世界各国の経済力を比較するときに、一人当たりGDPという指標がよく使われます。これは、その国のGDPを人口で割った数字で、その国に住む人々の平均的な豊かさを表す指標となります。IMF(国際通貨基金)の推計による2023年の一人当たりGDP(※1)のランキングでは、日本は世界34位となっています。しかし、1993年と1994年は日本の一人当たりGDPは世界1位であり、当時日本は世界で最も豊かな国だったことになります。私は1987年に社会人となり、1993年は若手社員としてバリバリ仕事をしていた時期です。今回はそんな当時の記憶も呼び起こしながら、一人当たりGDP世界1位の日本とはどんな様相であったのか、振り返ってみたいと思います。 (※1)ドル建て名目ベースです。
最初に白状してしまうと、私の1993年~1994年頃の日本の印象は決して芳しいものではありません。本邦経済は1989年のバブル崩壊の傷が癒えないまま、ズルズルと悪化の一途を辿っていました。銀行の不良債権がヤバそうと言われ始めたのも、この頃かと思います。1995年には阪神・淡路大震災、地下鉄サリン事件とバッドニュースが続き、時代は世紀末の様相を呈していきます。株価、地価とも下落が止まらず、1997年、4大証券の一角であった山一証券が自主廃業し、都銀の北海道拓殖銀行が倒産。翌1998年には長期金融界の雄、長銀と日債銀が経営破綻します。こうして、我が国は戦後最大の金融危機に陥りました。

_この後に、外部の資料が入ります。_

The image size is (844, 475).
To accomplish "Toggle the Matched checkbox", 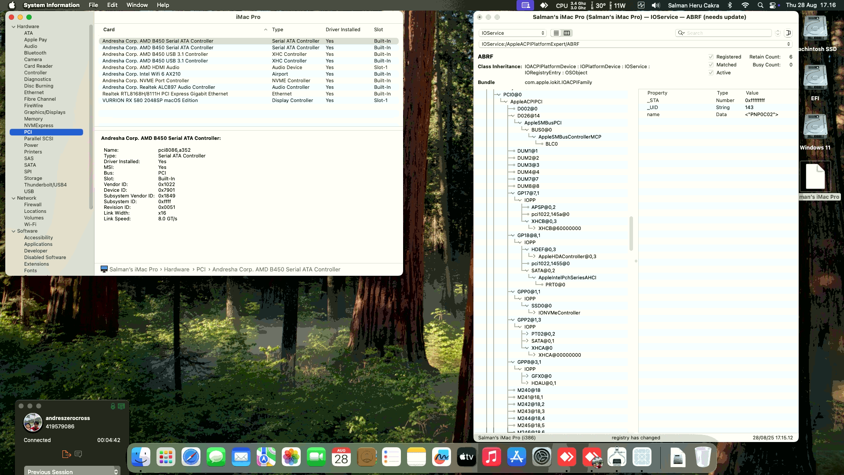I will (711, 65).
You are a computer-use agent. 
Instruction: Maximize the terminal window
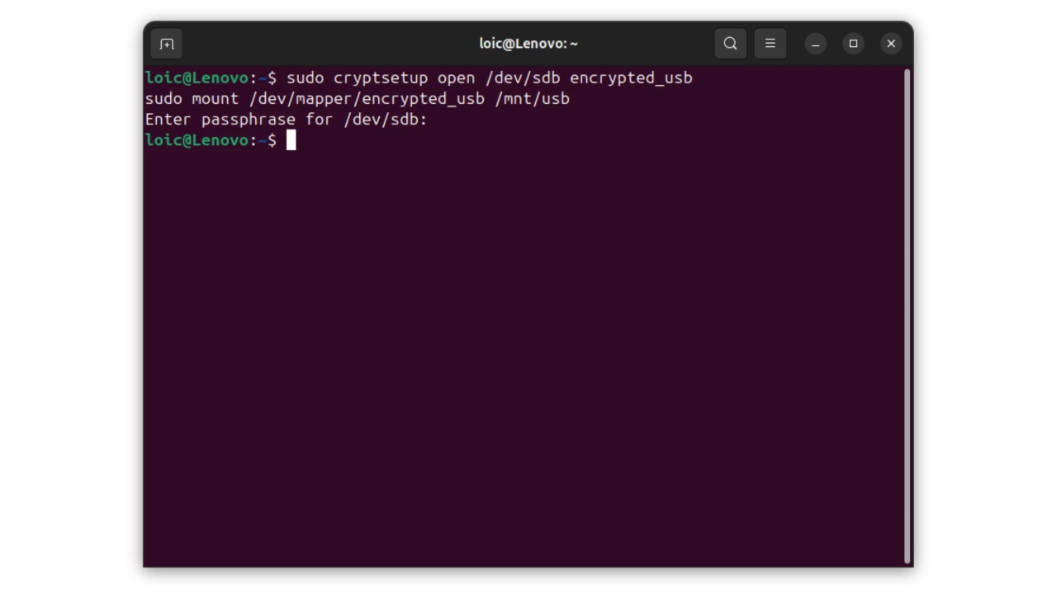pos(853,44)
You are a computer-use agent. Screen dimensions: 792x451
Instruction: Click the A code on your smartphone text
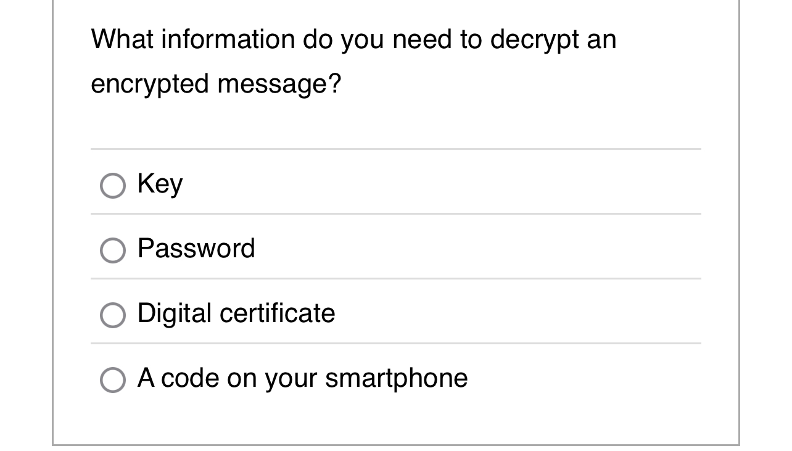302,378
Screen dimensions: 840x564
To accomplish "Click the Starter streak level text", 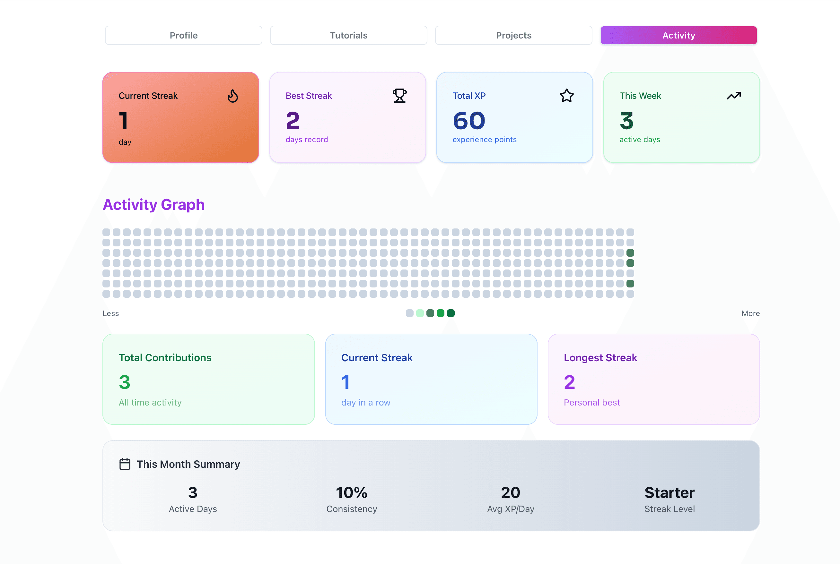I will (669, 493).
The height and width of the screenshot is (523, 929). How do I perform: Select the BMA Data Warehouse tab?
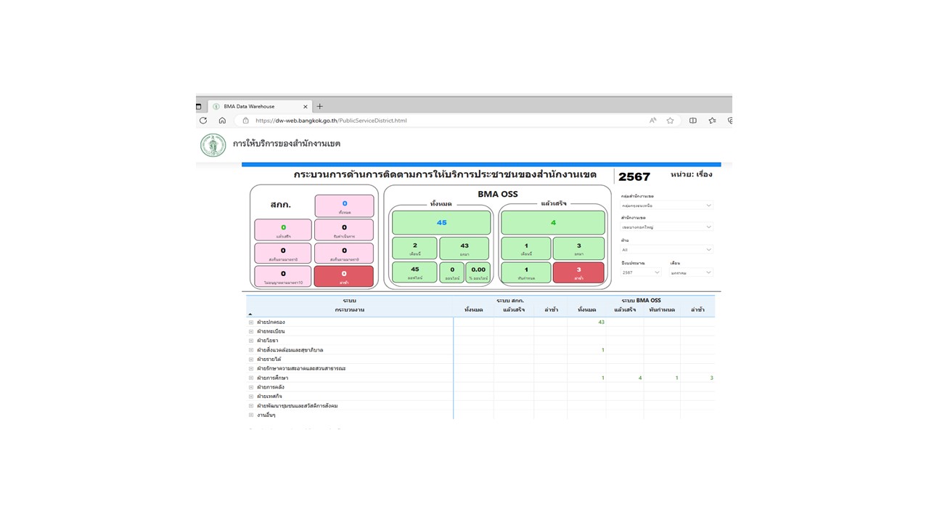pos(254,106)
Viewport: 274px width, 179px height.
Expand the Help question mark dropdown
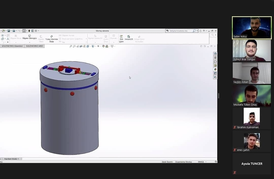pyautogui.click(x=206, y=31)
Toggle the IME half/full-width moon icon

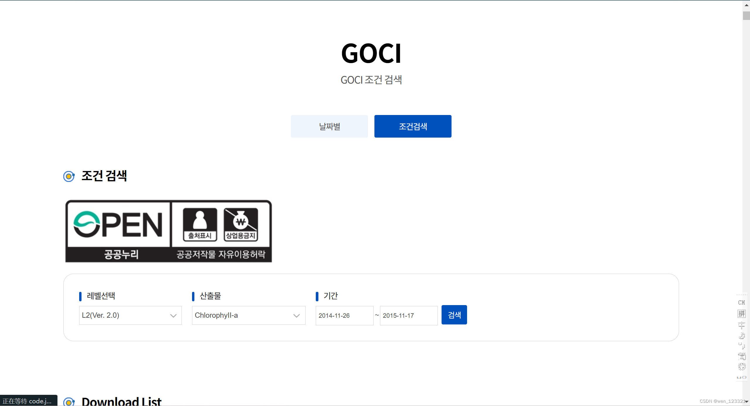[741, 336]
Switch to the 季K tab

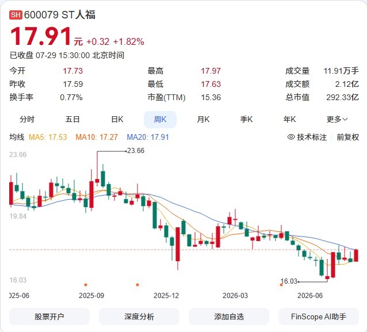[246, 120]
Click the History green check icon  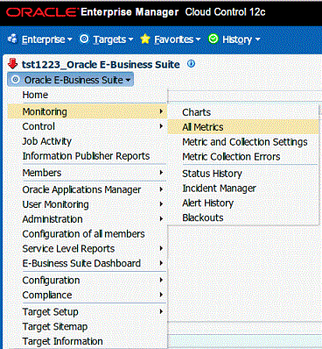(x=214, y=39)
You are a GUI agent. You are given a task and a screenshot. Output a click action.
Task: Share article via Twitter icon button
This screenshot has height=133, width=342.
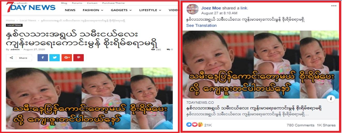click(55, 58)
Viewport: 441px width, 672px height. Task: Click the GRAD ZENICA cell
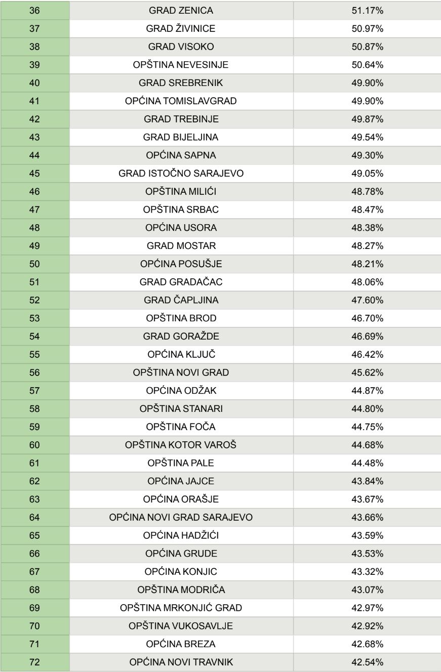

1993年~1994年当時の為替は概ね1ドル=100円~110円程度で、現在より大幅に円高の水準でした。本邦経済は不況であったにも関わらず、円高に阻まれて輸出をドライバーとした景気回復を図ることができません。政府が打つ総合経済対策も空振りに終わり、後に「失われた30年」といわれるデフレスパイラルに突入することになりました。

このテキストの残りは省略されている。